Digital Transformation News

The importance of XLAs: So much more than sentiment

Charbel

Charbel Khneisser, Vice President Solutions Engineering EMEA, at Riverbed Technology

Experience-level agreements (XLAs, sometimes known as ELAs) are a variation of service-level agreements (SLAs) that focus on the end-user experience. Whether that end-user is your employees, your customers, or both, the way they engage with – and feel about – your solution is critical.

XLAs aren’t simply an exercise in gathering sentiment. The most effective agreements combine the telemetry of your service with the feedback you receive on it and the emotional impact of it.

There are three key questions XLAs look to answer: How reliable is my service? How well does it perform? And how do my users perceive it?

An XLA use case

Imagine you’re at the supermarket, and there’s been an update to the company’s loyalty app. You open it up to find the barcode that registers your account has moved. Now, instead of it being on the home screen, you need to click into another section to find it. You finish your shop and head to the checkout. It takes you three more seconds than usual to grab that barcode and complete your transaction, which might not seem too disruptive.

However, as you walk away, a queue of 10 customers forms behind you, each taking those three extra seconds swiping to their barcodes. That’s 30 seconds added to the cashier’s processing time. Multiply it by the 1,000 shoppers the store might see in an hour, and an entire 50 minutes is wasted.

At head office, the IT team is celebrating their success as the update’s rolled out, the interface looks fantastic, and everything’s running as planned. If only they knew what was going on for the employees and customers using their app – and they could, had they implemented XLAs.

The importance of XLAs

Most organisations will use performance management software, setting telemetry SLAs that are usually met. IT teams are tasked with ensuring users can access the systems they need, when required – but that’s often where their line of visibility ends. They can’t see what’s going right or wrong, or what could be made better.

While it would be too arduous and time-consuming to ask every employee and customer how they’re feeling, you can give them a platform for their thoughts – then combine this with your telemetry data to find trends, remedy issues, and make the people you serve more satisfied and productive.

This combination is vital, because if your employees consistently and collectively rate one of your systems negatively, you may assume it’s because it isn’t functioning, or working to standard. In reality, it might purely be taking everyone too long or requiring too much effort to do what they need to get done.

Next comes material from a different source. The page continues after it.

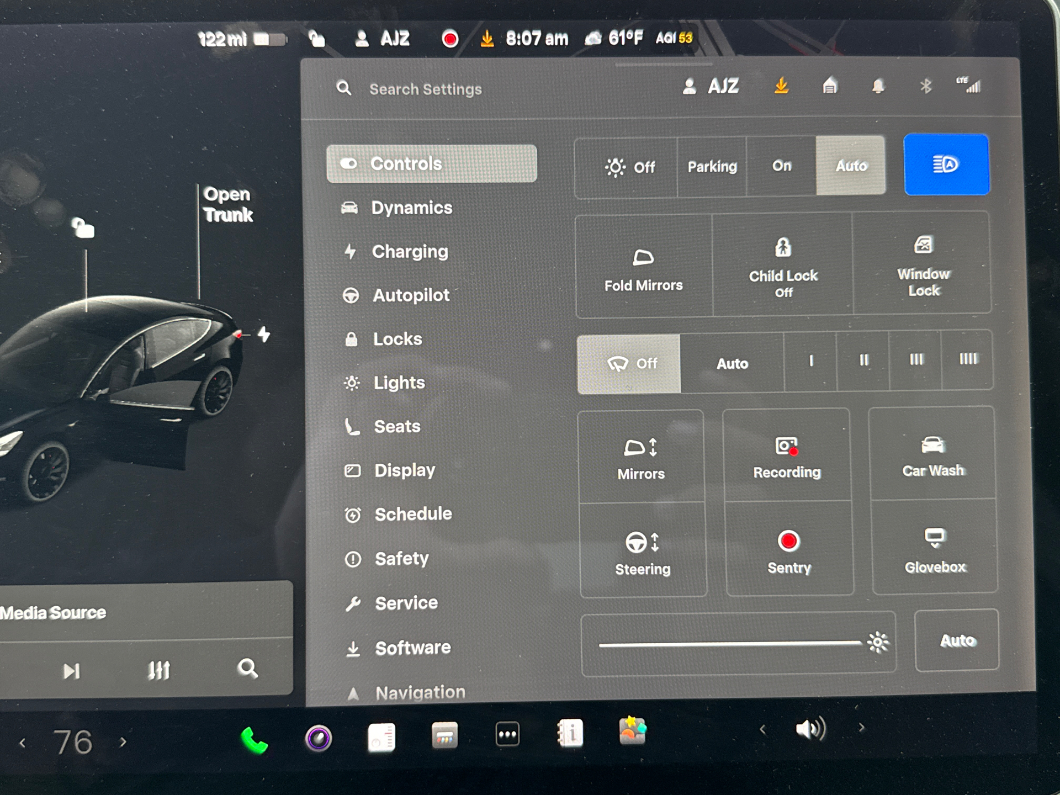This screenshot has height=795, width=1060.
Task: Activate Sentry Mode
Action: [789, 552]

Strategies for XLA success

When setting XLAs, it’s advised that organisations:

  • Work to shift their IT experts’ mindsets to journey-based services rather than those that only perform their necessary function
  • Consider the time it takes people to access the systems they need, how the platform looks and feels to use, and what behaviours users display
  • Collect data-based insight to make informed decisions on prioritising investments, identifying skills gaps, and improving policies and processes
  • Look for ways to drive efficiencies – for example, by adding shortcuts on journeys that users follow the most

There are tools available from companies like Riverbed that can gather all the information you need – qualitative and quantitative – and perform many of these tasks automatically.

These tools go beyond basic surveys and sentiment collection, allowing you to use human-defined or department-agreed thresholds to establish what a positive end-user experience looks like for your business and your service at a granular level. For example, completing a process in three seconds might feel too slow for some users, too fast for others, and perfect for a small minority.

Not only can digital experience management solutions flag specific issues like this, but they can also measure input across every stage of the delivery chain. That includes telemetry data from your entire IT platform, feedback from your employees, sentiments from your customers, and more.

So, you get a complete picture of how different elements perform in different scenarios throughout different journeys for different people – and what those people would ideally like to change. Sometimes, it’s an action as small as moving your loyalty app’s barcode back to where it used to be.

In conclusion

In today’s increasingly digital, ever-demanding world, quick response times and slick branding aren’t enough. To achieve your goals, stay competitive, keep your employees, and satisfy your customers, you need to transform and innovate. But that transformation must be based on authentic user experiences rather than IT’s assumed outcomes.

XLAs are one powerful metric that can empower you to do exactly that, and by selecting the right unified observability solution, you can assess not just how well your systems are working, but how well they’re working for the people that matter.